NOAA MERIS image of large cyanobacterial bloom confirmed as Microcystis aeruginosa.

The CDC National Center for Environmental Health (NCEH) Division of Laboratory Sciences (DLS) Emergency Response Branch (ERB) has awarded a sole source contract to The University of Melbourne for the development of reference methods and materials specific for assessing human exposure to microcystin and related toxins.

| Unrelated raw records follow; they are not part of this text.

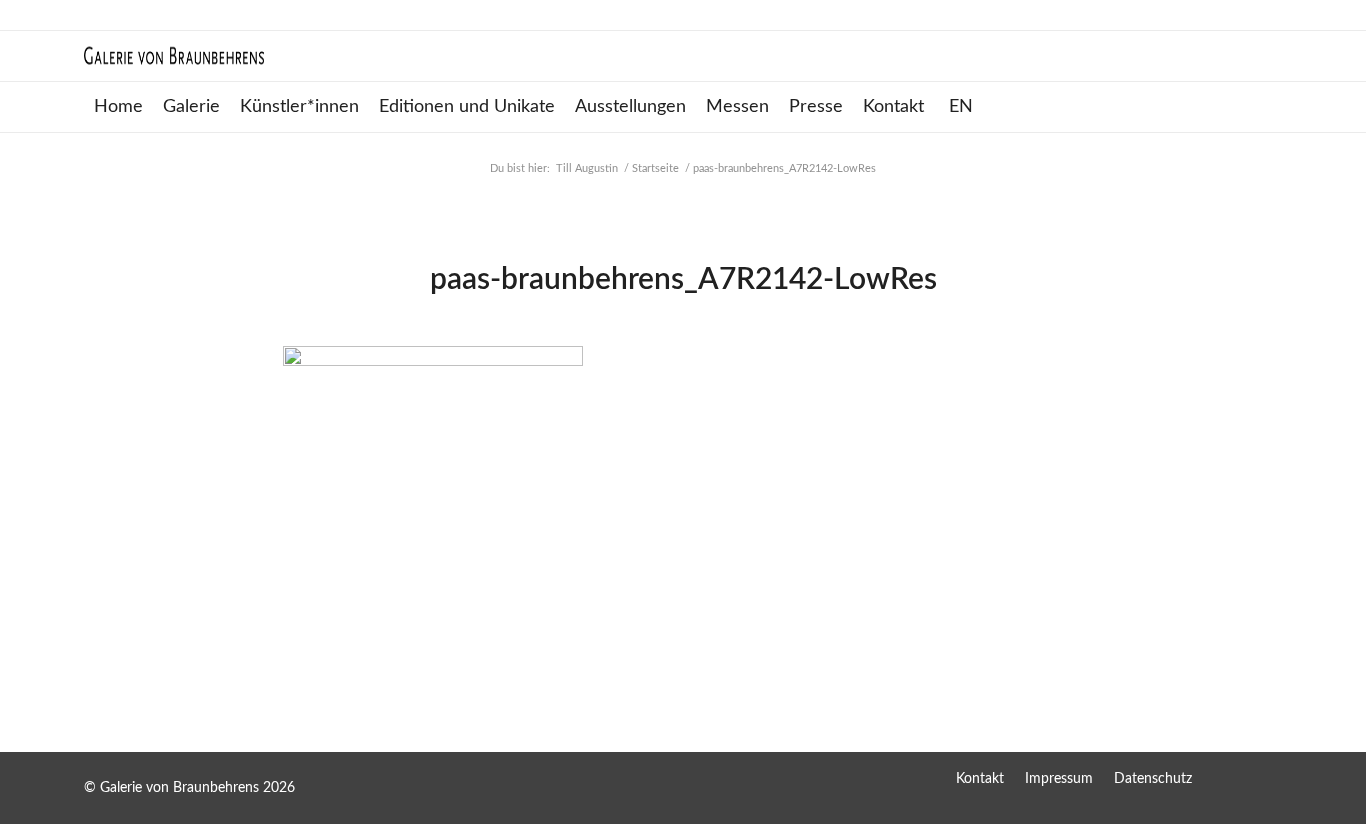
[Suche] (1270, 107)
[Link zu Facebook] (1227, 778)
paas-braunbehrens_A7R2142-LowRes (683, 280)
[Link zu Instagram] (1267, 778)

The CDC has developed clinical assays for determining human exposure to a number of marine toxins such as the compounds in the saxitoxin family. It is the goal of the ERB to expand its response capabilities to include a number of freshwater cyanotoxins such as microcystin in clinical samples. By doing so, the CDC ERB can increase the preparedness of an emergency response to contaminated drinking water.

Traditionally, determination of human exposure to microcystins and related marine toxins has been through a variety of analytical methods including ELISA, HPLC-MS and GC-MS. Microcystins are known to exist post-exposure in both the bound and free state, often difficult to extract from matrices such as serum due to the complexity of the matrix. Microcystin is a cyclic peptide and can bind to serum proteins as well. This complicates the ability of analysts to evaluate the extent of exposure.  As a cyclic peptide, microcystin reference material is also hard to obtain outside of intricate biosynthesis.

For this project, reference methods and materials specific for cyanotoxins such as microcystin will be identified and developed. A final quantitative UHPLC-MS/MS method, UHPLC-HRMS method and reference materials will be identified and all information on clinical significance, proper sample

processing and handling, and how to incorporate the new reference methods and materials into the current mass spectrometry based methods will be transferred to the CDC in the form of written reports to be delivered at six months and one year from the initial award date.

The Laboratory of Biological and Biomedical Mass Spectrometry of The University of Melbourne is an international leader in biological and biomedical mass spectrometry and has UHPLC-MS/MS and UHPLC-HRMS capabilities. The laboratory is a leader in quantitative proteomics and has a demonstrated track record of developing quantitative analytical methods.